Egaro is a sports film where reality has been intermixed with elements of fiction. This makes the film more entertaining and exciting, filled with moments of suspense, hilarity, drama and a bit of romance thrown in delicately between Abhilash and Bina and the one-sided attraction his British colleague, the beautiful Elina feels towards her colleague Sudhir. Her reactions on the field where she sits on the British side and when Mohun Bagan scores each goal, she begins to fan herself rapidly to express her joy. The reactions of the audience provide a wonderful sense of relief and bonhomie and solidarity and patriotism bonded as one. Though three of the eight players are professional football players, their acting is beyond par and one cannot make the difference between the actors and the players. The cameos are wonderfully portrayed by renowned actors of Bengali cinema, theatre and television. The revolutionary segment is a bit overdrawn and dramatic at times. The tremendous violence by the police who kill revolutionary Satyen's grandfather in prison could have been cut out. The flames of his pyre arousing flames of anger within his granddaughter Bina is a powerful touch.

▶ [SOURCE MATERIAL]

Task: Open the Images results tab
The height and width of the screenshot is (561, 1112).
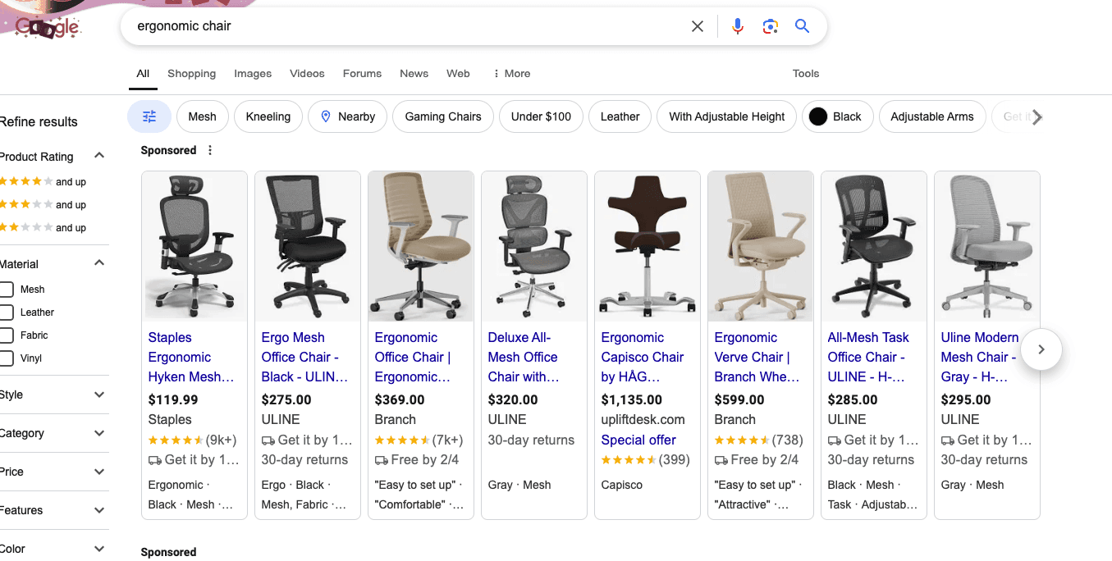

▶ [INSTRUCTIONS]
[1] Translate this sentence from the film review of Egaro into Spanish: "The cameos are wonderfully portrayed by renowned actors of Bengali cinema, theatre and television."
[2] According to the Egaro review, how many of the eight players are professional football players?
[3] Write a continuation of the Egaro review that picks up right after its final sentence.

▶ [ANSWERS]
[1] Los cameos están maravillosamente interpretados por reconocidos actores del cine, el teatro y la televisión bengalíes.

[2] Three of the eight players are professional football players.

[3]
Gopi Bhagat's cinematography in one word is brilliant. Indraneel Ghosh's art direction reproduces the period with old mansions and homes with brick walls with the plaster peeling off, the roadside shop selling hot fritters, the college staff room, the prison cell with amazing accuracy. Mayukh-Moinak's music is very good but the background score by Arijit Singh is a bit too loud drowning the ambient sounds and the dialogue at some places.

Inaccuracies

 The opening scene shows a car carrying British officials being blown up by the Indian revolutionaries. The car shown is a Citroen DS which began production in 1955, and hence impossible to be owned by the British in 1911.
 The British police in 1911 Calcutta are shown wearing white uniforms. The white uniform of Calcutta police was introduced in 1923 by the then Commissioner, Sir Charles Augustus Tegart, prior to which Calcutta Police wore khaki uniforms like the rest of the country.
 The armored cars used by the Calcutta Police in 1911 are actually Army Vehicles used during World War II which did not come into existence nearly 30 years after the setting of the film.
 The Indian revolutionaries are shown brandishing an Indian flag of a design which was first used in the 1929 Congress Session.
 While discussing the need to spread the fire of the revolution to other parts of India like Punjab and Maharashtra, Nagen makes a reference to the city of Chandigarh, the capital of today's Indian state of Punjab, which came into existence only after 1947.
 The language shown to be used by the footballers in the film is the present-day Calcutta dialect. In reality, most of the footballers were immigrants from Eastern Bengal (present day Bangladesh) and would have spoken in the Bangal dialect of the early 1910s. The film makers apologize for this error in a pre-title screen.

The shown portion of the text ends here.